Records to use below:

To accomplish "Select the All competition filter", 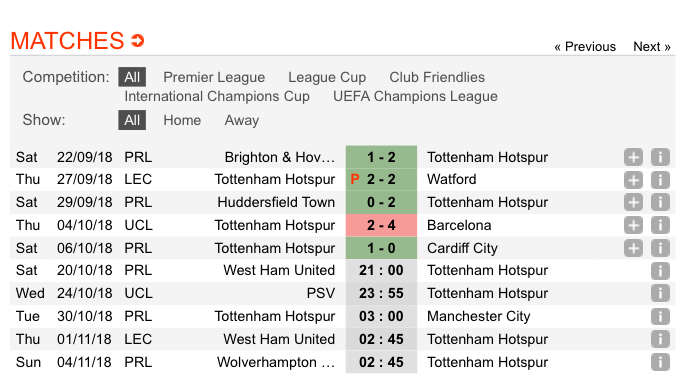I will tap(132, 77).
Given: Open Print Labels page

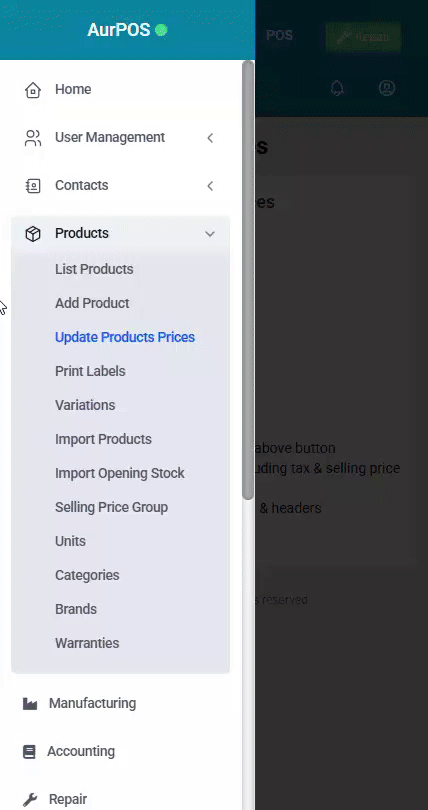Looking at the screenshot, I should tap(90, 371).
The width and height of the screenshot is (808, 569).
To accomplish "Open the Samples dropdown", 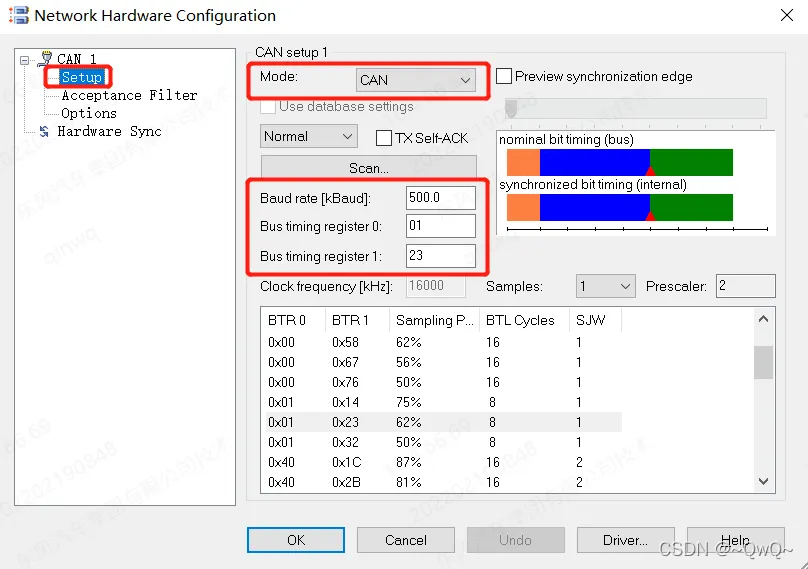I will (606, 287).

End of Records to use.
Records to use below:

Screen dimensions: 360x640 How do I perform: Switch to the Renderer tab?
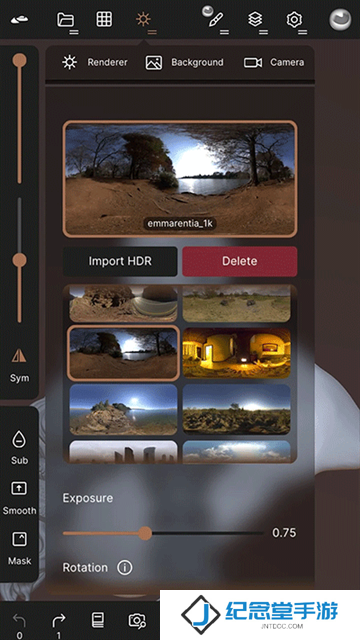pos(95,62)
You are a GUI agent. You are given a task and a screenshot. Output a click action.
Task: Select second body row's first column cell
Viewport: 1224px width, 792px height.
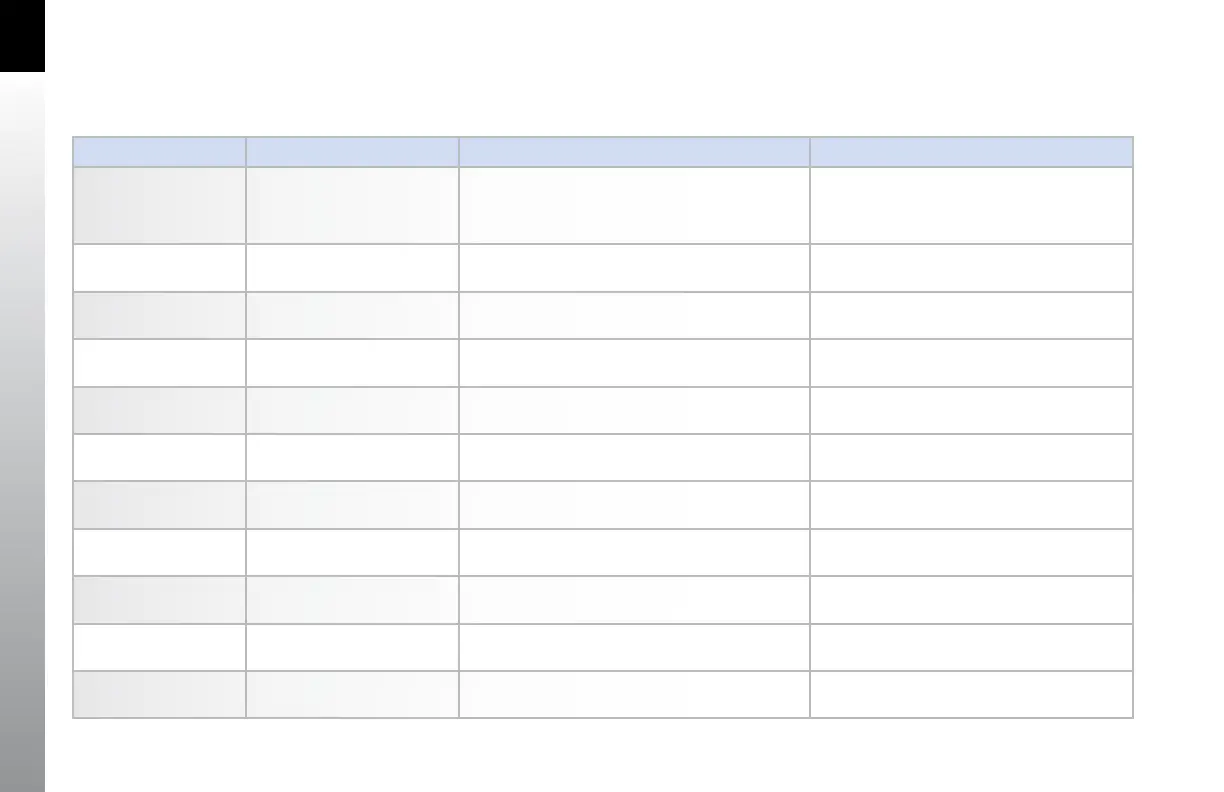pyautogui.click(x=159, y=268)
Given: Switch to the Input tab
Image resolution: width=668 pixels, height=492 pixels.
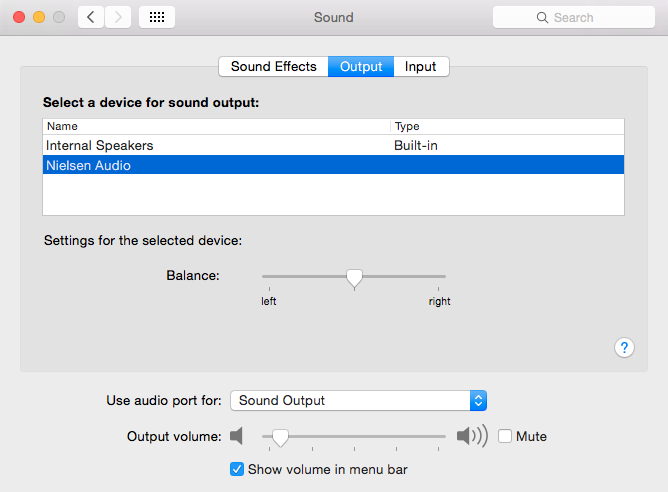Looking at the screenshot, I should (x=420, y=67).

End of Records to use.

Prompt:
Give back exactly the lines above from the one with "Screen dimensions: 360x640" through the one with "Task: Select second", both included. Pictures don't belong in the copy.

Finished exercise:
Screen dimensions: 360x640 How do I perform: Switch to the Renderer tab?
pos(95,62)
You are a GUI agent. You are given a task and a screenshot. Output a click action.
Task: Select second body row's first column cell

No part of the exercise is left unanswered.